Now that organised religion is popularly represented as a programme for promoting a conservative social agenda, supported by sexists and bigots, it will become just that, as others quit, too, like Rice.
One can, of course, follow Christ without the benefit of organised religion, but it is hard to understand why anyone would want to. Rice says that, as a religious independent, she will remain “absolutely faithful to the core principles of Jesus’s teaching”. If she means the Sermon on the Mount, that is a tall order. I cannot fathom why Rice, or anyone, would take on Jesus’s moral teaching — the tough stuff — but reject the good bits: the liturgy and art, festivals, rites of passage, and fun that organised religion provides.
Most people, however, do not regard organised religion as fun. They see it as a programme: you sign on, and promise to follow church rules on belief and behaviour. People reject such religion because they do not recognise that it is, in fact, a source of desirable goods and services: holiday celebrations and weddings, art, architecture, and all manner of other religious consumer products — and with the chance to sing thrown in.

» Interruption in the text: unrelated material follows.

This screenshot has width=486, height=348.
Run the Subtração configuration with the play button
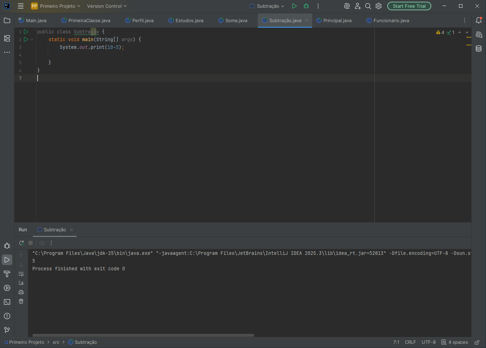(294, 6)
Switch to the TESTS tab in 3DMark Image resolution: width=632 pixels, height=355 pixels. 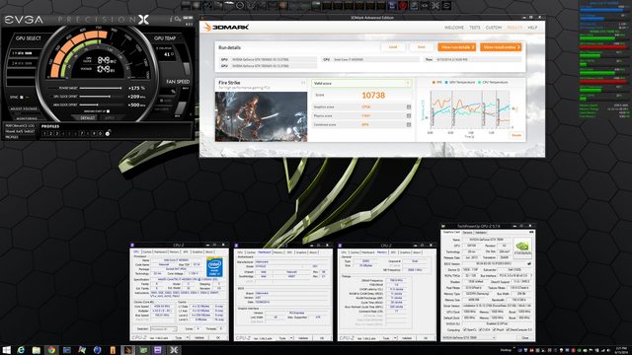click(475, 28)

The pious sniff at such consumerism. But why should we regard Christianity as a programme, in which religious believers knuckle under to the institutional Church, rather than as a source of religious consumer goods? The Church is a blessing, not a curse; a source of benefits, not burdens; a gift to us from Christ, who gave himself to be consumed by us.
Dr Harriet Baber is Professor of Philosophy at the University of San Diego, USA.